(Problems to work on)
**A.** According to the text on spinal injections, how long can the effects of the injection last?
**B.** Say whether each statement agrees with the text on spinal injections, answering yes or no and quoting the deciding words: (i) A spinal injection uses a local anaesthetic and a corticosteroid. (ii) Infection is listed among the extremely rare risks. (iii) The injection cannot be given a second time.
**C.** Carry on the text about spinal injections from the point where it stops.

(Supplied text)
What is a Spinal Injection?

The purpose of the spinal injection is to ease the pain you are experiencing. The procedure involves the injection of substances into or around a joint, nerve root or epidural space.
There are two medications used in a spinal injection:
Local anaesthetic -temporarily numb the area
Corticosteroid -works by reducing the inflammation

What are the benefits?

Spinal injections are used to help improve your symptoms by reducing swelling and inflammation.

The effects of the injection can last up to 3-6 months.

The injection can be repeated if it is effective. The injection may not relieve the symptoms in everyone. Your specialist will discuss alternative options with you if this is the case.

What are the risks?

Spinal injections are commonly performed and are generally safe. However, with any procedure there is always an element of risk.

Risks include:

  • Mild discomfort at the injection site

Other reported risks although these are rare:

  • Infection
  • Bleeding
  • Bruising (haematoma)
  • Headaches
  • Increased pain in the treated area

Extremely rare risks include:

  • Spinal nerve injury
  • An allergic reaction
  • Spinal cord injury
  • Dural puncture (epidural injections only)

Entries taken from a collection:

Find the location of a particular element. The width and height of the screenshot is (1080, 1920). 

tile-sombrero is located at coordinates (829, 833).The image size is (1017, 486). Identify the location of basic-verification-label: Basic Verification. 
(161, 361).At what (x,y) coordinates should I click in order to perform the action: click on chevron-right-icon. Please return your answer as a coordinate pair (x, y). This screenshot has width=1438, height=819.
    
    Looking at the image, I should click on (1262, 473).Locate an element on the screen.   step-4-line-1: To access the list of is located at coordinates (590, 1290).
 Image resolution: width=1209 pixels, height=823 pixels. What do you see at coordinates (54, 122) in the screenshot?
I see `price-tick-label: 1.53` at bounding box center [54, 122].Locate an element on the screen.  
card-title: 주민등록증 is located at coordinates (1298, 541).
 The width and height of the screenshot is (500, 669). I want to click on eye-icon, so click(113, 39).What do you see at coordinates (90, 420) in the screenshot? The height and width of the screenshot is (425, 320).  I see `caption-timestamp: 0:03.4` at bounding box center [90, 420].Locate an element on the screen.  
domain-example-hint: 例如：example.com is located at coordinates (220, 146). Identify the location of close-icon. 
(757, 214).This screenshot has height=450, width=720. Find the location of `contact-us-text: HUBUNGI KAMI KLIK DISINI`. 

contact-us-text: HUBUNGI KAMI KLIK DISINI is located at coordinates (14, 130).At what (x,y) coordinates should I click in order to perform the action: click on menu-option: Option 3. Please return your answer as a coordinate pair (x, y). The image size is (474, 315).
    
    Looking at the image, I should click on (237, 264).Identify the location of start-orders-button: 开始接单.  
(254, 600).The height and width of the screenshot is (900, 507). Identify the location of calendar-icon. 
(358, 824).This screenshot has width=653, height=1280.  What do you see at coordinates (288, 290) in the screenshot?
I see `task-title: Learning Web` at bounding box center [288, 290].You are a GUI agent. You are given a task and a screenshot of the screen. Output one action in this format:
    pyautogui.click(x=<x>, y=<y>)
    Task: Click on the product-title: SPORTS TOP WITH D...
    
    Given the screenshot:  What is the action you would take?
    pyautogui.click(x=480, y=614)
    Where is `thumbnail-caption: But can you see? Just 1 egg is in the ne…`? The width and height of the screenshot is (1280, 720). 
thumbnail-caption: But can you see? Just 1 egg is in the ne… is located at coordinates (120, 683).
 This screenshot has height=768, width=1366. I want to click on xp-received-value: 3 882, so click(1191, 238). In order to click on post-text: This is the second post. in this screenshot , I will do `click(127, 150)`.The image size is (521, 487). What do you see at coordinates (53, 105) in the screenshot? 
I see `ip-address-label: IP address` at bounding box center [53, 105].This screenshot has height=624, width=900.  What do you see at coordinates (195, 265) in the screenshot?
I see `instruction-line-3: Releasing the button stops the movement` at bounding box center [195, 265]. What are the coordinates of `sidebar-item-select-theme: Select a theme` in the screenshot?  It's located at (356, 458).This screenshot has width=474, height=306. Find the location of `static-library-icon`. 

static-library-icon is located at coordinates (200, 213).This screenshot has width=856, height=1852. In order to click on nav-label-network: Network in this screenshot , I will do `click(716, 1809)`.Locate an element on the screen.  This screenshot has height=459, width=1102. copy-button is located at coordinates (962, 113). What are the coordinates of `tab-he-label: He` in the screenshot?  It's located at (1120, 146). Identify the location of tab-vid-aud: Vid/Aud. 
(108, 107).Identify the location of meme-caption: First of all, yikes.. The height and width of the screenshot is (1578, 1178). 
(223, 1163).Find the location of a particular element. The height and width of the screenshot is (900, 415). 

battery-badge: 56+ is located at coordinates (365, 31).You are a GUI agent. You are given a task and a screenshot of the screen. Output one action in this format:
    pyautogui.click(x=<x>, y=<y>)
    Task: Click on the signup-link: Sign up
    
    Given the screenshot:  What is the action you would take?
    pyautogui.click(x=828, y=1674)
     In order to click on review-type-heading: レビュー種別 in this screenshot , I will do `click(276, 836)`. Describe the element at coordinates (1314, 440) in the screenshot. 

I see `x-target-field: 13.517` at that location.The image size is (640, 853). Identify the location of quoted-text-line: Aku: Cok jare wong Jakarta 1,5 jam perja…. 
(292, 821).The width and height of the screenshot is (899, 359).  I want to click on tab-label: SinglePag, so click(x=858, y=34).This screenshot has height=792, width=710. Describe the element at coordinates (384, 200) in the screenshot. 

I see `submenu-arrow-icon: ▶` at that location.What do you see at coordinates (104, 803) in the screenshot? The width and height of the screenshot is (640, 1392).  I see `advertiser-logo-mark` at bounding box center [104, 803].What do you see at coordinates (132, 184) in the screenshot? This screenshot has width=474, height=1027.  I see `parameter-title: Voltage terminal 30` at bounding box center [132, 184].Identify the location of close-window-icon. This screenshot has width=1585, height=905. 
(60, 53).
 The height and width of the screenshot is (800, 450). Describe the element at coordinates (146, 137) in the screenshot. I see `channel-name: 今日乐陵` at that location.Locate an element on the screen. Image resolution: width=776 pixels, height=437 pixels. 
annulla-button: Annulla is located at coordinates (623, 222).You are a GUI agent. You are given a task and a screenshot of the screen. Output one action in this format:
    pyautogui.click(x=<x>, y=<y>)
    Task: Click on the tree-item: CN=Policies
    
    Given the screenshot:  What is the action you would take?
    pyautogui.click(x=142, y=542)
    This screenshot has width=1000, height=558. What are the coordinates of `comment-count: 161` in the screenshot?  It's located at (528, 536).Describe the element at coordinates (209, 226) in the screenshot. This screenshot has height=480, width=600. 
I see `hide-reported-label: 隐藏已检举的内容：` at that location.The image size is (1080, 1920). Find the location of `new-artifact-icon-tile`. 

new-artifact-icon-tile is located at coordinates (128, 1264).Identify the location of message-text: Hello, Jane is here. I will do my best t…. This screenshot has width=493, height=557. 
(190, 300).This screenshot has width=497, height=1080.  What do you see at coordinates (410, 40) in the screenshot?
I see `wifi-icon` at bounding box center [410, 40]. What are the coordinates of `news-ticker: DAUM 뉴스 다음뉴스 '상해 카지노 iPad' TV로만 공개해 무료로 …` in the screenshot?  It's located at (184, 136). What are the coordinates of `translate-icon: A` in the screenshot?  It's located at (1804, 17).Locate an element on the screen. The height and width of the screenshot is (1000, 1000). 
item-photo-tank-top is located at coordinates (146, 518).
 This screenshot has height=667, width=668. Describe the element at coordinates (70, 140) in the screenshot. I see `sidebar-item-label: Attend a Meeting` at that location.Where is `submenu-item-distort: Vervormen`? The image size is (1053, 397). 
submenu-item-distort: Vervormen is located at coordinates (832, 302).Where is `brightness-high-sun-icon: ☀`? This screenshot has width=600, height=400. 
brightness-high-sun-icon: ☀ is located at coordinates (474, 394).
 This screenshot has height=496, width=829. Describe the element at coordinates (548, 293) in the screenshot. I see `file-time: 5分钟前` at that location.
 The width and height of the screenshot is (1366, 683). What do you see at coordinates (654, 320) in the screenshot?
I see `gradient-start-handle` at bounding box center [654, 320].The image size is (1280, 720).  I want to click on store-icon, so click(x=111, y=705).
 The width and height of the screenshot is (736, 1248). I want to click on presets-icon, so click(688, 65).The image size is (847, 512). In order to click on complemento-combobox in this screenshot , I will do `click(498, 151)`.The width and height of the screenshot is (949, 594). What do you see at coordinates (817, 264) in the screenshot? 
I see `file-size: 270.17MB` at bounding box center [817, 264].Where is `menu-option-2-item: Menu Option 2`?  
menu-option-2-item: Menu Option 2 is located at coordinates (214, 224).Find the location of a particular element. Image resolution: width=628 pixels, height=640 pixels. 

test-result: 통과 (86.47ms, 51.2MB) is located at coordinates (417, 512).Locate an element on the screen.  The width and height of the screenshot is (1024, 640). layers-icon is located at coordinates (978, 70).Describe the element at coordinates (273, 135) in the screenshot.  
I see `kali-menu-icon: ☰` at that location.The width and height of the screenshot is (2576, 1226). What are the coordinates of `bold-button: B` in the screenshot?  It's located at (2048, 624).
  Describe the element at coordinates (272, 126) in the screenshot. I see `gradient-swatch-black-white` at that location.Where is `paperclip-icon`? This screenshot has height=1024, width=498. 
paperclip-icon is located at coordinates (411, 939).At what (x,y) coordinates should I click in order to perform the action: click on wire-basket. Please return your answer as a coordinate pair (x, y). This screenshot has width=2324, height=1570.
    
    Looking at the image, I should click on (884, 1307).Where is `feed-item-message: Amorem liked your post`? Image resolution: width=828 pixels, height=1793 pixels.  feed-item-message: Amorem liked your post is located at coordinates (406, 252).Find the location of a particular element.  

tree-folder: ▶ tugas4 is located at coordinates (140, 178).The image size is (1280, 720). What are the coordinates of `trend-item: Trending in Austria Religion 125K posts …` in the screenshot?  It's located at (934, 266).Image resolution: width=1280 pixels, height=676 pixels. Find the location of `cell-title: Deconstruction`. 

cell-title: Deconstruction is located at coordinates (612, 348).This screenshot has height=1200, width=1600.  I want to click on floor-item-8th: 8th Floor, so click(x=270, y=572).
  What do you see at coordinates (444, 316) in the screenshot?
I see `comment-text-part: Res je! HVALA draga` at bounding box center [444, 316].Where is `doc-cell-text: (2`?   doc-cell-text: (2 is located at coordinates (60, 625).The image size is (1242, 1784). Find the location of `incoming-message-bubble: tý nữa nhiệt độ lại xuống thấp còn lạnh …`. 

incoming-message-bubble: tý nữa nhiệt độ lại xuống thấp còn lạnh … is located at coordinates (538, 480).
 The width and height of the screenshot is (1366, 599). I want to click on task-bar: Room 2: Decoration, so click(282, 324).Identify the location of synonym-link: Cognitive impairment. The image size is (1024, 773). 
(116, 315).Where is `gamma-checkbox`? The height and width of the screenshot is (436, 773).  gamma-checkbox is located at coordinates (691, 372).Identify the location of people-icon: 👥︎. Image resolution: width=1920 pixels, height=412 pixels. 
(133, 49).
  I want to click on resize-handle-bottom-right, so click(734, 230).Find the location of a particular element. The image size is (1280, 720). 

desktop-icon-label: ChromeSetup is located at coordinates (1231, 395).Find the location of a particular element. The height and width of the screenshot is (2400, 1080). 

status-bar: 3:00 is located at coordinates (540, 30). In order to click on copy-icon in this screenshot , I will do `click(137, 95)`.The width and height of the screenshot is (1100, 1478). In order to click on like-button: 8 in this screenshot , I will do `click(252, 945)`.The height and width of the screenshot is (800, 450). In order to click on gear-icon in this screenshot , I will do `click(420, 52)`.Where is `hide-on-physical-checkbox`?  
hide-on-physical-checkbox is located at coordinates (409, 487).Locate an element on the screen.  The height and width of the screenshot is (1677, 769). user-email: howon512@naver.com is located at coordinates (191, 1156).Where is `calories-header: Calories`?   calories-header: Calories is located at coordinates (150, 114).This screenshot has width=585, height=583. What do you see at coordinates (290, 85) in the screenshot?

(Your responses)
**A.** Up to 3-6 months.

**B.**
(i) Yes: "There are two medications used in a spinal injection: Local anaesthetic -temporarily numb the area Corticosteroid -works by reducing the inflammation"
(ii) No: "Other reported risks although these are rare:" lists "Infection"
(iii) No: "The injection can be repeated if it is effective."

**C.**
Cervical spine (neck injections):

  • Extremely small risk of a stoke (less than 1 in a1000)

Corticosteroid side effects

  • Hot flushes
  • Feeling sick
  • Mild abdominal pain
  • Light menstrual bleeding for woman
  • Temporary rise in blood glucose levels (If you have poorly controlled diabetes, please notify the Radiologist)

These should all settle in a few days. Severe complications are rare but the consequences can be serious.

Giving Consent

Your Specialist will have discussed with you the expected benefits and potential risks of the procedure.

Before the procedure the Radiologist or Radiology Technician will re-discuss the potential risks, and you can then ask any questions you have about the procedure.

You will be asked to sign a consent form. This states that you agree to the procedure and understand what it involves.

Pre Examination

Our booking team will ask you a few questions about your health and any pre-existing conditions including diabetes or bleeding disorders, medication you may be taking, including blood thinning and over the counter medications.

Please advise the team if you have any allergies in particular any reactions to CT contrast, corticosteroids, or anaesthetics

You may be asked to have a blood test to check your clotting.

If you are a woman of childbearing age, you will be asked if you could be pregnant. If you are unsure, you will be required to take a pregnancy test before attending the appointment.

You may be asked to stop taking some medications for a few days before and after the procedure.

Before your procedure you can drink sips of water and take your usual meds. No eating for 4 hours before the procedure

Some patients find it useful to take some mild pain relief before the procedure. 500mg-1g of Panadol is usually sufficient.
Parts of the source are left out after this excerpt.